## The exercise
Copy the records starting with the line that contains "Task: Click the" and going on through the end of the records, replacing "heading" with "title" and changing nothing else. Leave the pictures out of your copy.

--- Start of Records provided ---

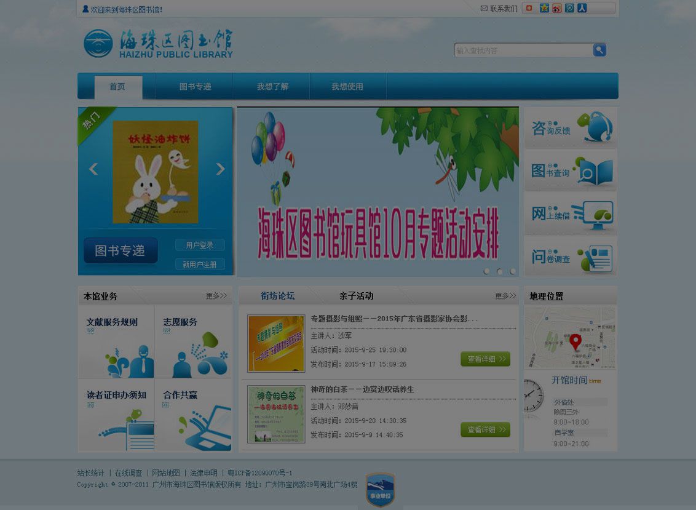Viewport: 696px width, 510px height.
Task: Open 咨询反馈 consultation feedback tile
Action: [571, 127]
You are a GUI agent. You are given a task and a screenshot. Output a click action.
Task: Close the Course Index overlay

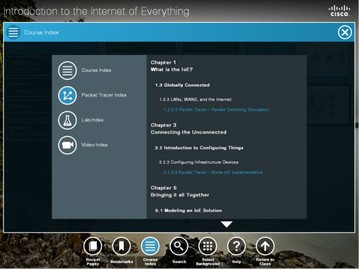345,32
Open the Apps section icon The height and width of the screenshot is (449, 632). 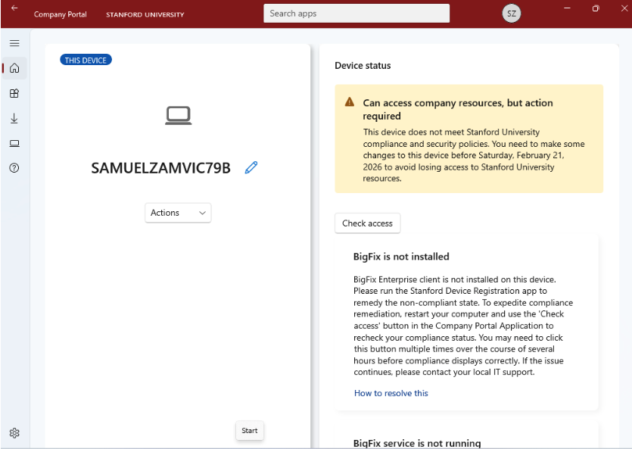[14, 93]
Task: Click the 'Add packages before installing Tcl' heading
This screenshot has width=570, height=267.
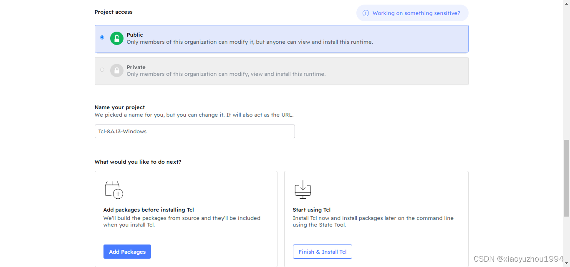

--- End of Records provided ---

## Full output
Task: Click the 'Add packages before installing Tcl' title
This screenshot has width=570, height=267.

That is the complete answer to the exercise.